▶ [Directions]
Retype precisely the section of the data that starts at the line containing "Task: Click the Specifications heading" and runs to its final line, ends included.

++++ Task material ++++

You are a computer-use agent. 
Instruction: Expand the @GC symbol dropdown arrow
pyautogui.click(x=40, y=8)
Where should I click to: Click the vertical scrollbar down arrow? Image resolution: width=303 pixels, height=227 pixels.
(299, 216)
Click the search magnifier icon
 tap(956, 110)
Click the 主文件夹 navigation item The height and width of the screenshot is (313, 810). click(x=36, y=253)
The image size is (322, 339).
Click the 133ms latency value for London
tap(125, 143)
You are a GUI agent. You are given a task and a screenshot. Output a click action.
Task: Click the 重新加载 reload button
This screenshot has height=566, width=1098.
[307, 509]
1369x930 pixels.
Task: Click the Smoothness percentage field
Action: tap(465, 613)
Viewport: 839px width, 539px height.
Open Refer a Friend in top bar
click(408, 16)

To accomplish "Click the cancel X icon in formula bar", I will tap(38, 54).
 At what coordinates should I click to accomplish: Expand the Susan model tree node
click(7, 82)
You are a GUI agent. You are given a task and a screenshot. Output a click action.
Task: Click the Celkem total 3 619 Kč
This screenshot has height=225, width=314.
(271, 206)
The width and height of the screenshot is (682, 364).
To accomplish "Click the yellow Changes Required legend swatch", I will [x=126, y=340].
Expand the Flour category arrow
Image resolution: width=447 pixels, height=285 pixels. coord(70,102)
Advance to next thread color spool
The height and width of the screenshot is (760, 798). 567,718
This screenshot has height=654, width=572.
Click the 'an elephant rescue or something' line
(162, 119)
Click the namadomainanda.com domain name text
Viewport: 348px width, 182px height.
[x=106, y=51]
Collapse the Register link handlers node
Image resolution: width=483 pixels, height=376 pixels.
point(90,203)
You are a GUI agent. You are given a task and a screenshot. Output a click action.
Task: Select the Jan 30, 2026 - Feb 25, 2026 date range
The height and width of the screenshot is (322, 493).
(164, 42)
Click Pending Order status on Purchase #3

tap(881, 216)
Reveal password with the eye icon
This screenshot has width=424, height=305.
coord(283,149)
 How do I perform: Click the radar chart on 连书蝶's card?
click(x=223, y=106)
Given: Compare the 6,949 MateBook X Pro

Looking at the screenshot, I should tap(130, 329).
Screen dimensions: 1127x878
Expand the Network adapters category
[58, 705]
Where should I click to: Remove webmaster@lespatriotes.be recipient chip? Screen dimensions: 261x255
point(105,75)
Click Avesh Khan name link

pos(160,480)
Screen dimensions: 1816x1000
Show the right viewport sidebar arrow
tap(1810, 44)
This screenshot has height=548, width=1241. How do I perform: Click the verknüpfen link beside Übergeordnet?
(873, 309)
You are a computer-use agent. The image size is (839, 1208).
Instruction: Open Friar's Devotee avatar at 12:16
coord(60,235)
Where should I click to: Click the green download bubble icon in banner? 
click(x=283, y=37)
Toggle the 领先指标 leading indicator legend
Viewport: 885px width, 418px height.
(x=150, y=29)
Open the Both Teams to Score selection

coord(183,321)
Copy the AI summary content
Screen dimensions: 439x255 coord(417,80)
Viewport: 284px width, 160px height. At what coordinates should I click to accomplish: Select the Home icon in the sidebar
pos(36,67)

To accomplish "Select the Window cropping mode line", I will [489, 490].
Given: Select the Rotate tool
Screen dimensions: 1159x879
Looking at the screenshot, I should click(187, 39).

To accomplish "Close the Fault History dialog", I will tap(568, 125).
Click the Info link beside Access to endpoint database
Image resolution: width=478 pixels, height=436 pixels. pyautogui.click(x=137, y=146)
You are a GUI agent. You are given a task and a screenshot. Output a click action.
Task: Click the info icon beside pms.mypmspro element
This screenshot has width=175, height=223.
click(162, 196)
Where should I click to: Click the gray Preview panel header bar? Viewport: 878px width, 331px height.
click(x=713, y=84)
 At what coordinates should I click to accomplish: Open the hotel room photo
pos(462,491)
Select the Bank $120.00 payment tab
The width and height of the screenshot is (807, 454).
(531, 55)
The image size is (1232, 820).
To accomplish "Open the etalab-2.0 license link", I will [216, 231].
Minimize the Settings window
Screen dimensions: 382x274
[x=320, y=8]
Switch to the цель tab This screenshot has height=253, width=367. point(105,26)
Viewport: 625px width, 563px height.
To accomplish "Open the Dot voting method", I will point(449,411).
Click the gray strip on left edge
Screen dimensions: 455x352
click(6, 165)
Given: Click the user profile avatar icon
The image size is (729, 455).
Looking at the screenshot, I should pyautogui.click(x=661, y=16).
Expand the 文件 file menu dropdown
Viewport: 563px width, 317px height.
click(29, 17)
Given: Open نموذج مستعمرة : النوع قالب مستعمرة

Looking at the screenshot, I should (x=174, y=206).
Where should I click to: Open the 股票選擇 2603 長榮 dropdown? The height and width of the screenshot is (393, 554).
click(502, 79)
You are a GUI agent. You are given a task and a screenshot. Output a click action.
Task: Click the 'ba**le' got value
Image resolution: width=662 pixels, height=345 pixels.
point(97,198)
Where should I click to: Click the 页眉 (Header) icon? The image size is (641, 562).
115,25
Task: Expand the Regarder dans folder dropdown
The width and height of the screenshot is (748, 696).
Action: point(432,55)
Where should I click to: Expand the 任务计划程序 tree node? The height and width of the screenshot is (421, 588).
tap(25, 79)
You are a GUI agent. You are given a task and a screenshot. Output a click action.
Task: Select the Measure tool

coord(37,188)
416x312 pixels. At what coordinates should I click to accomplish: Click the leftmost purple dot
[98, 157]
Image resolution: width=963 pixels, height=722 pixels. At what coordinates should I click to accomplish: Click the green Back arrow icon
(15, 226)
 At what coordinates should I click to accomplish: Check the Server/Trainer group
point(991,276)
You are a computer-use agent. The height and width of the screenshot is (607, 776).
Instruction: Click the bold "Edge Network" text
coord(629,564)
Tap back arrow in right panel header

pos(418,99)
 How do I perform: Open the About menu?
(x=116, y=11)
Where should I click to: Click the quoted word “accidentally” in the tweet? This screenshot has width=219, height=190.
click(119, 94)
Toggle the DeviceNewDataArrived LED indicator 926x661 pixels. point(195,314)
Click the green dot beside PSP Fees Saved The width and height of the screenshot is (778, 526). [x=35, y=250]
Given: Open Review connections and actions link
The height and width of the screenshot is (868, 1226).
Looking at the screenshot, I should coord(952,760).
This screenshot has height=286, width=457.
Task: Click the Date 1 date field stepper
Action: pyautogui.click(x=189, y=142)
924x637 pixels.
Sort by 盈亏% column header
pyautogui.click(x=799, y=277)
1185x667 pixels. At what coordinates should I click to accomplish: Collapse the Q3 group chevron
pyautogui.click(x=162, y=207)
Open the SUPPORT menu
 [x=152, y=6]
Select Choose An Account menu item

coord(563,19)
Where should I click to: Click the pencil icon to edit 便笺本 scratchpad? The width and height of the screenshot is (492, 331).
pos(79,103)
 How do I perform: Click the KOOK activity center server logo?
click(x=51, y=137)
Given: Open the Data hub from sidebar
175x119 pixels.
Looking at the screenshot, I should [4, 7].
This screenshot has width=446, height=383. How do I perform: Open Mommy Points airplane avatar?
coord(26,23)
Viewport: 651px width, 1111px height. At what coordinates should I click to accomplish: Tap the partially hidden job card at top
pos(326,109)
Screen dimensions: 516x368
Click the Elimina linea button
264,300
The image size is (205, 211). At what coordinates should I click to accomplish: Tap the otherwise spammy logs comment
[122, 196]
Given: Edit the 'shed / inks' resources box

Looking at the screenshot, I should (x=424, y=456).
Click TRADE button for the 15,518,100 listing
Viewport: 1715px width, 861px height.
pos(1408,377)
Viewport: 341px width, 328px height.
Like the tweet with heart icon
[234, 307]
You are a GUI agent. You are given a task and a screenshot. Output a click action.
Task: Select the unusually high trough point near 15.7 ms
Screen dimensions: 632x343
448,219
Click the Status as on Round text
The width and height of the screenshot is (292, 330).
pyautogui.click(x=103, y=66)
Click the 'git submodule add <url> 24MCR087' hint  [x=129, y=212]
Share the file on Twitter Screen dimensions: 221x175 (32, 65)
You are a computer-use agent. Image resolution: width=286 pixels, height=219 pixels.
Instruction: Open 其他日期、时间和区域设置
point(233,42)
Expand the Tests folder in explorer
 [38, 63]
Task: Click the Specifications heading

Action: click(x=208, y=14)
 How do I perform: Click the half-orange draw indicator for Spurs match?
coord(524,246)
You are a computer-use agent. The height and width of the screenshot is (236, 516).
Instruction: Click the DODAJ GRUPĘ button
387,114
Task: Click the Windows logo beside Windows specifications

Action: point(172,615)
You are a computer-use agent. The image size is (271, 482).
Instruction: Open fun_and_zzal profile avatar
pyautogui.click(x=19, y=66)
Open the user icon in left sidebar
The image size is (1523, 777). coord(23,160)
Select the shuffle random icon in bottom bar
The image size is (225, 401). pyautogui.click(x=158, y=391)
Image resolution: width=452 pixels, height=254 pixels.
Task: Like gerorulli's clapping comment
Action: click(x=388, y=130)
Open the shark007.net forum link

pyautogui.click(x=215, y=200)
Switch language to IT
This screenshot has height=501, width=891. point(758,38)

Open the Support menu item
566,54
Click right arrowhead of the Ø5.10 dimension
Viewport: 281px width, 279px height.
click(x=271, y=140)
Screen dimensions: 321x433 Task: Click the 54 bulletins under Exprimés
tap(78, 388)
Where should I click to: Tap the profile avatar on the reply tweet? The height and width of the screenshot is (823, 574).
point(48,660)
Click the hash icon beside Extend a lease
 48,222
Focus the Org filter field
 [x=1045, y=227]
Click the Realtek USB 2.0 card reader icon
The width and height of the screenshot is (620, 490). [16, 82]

++++

▶ [Answer for the task]
Task: Click the Specifications heading

Action: click(x=208, y=14)
 How do I perform: Click the half-orange draw indicator for Spurs match?
coord(524,246)
You are a computer-use agent. The height and width of the screenshot is (236, 516).
Instruction: Click the DODAJ GRUPĘ button
387,114
Task: Click the Windows logo beside Windows specifications

Action: point(172,615)
You are a computer-use agent. The image size is (271, 482).
Instruction: Open fun_and_zzal profile avatar
pyautogui.click(x=19, y=66)
Open the user icon in left sidebar
The image size is (1523, 777). coord(23,160)
Select the shuffle random icon in bottom bar
The image size is (225, 401). pyautogui.click(x=158, y=391)
Image resolution: width=452 pixels, height=254 pixels.
Task: Like gerorulli's clapping comment
Action: click(x=388, y=130)
Open the shark007.net forum link

pyautogui.click(x=215, y=200)
Switch language to IT
This screenshot has height=501, width=891. point(758,38)

Open the Support menu item
566,54
Click right arrowhead of the Ø5.10 dimension
Viewport: 281px width, 279px height.
click(x=271, y=140)
Screen dimensions: 321x433 Task: Click the 54 bulletins under Exprimés
tap(78, 388)
Where should I click to: Tap the profile avatar on the reply tweet? The height and width of the screenshot is (823, 574).
point(48,660)
Click the hash icon beside Extend a lease
 48,222
Focus the Org filter field
 [x=1045, y=227]
Click the Realtek USB 2.0 card reader icon
The width and height of the screenshot is (620, 490). [16, 82]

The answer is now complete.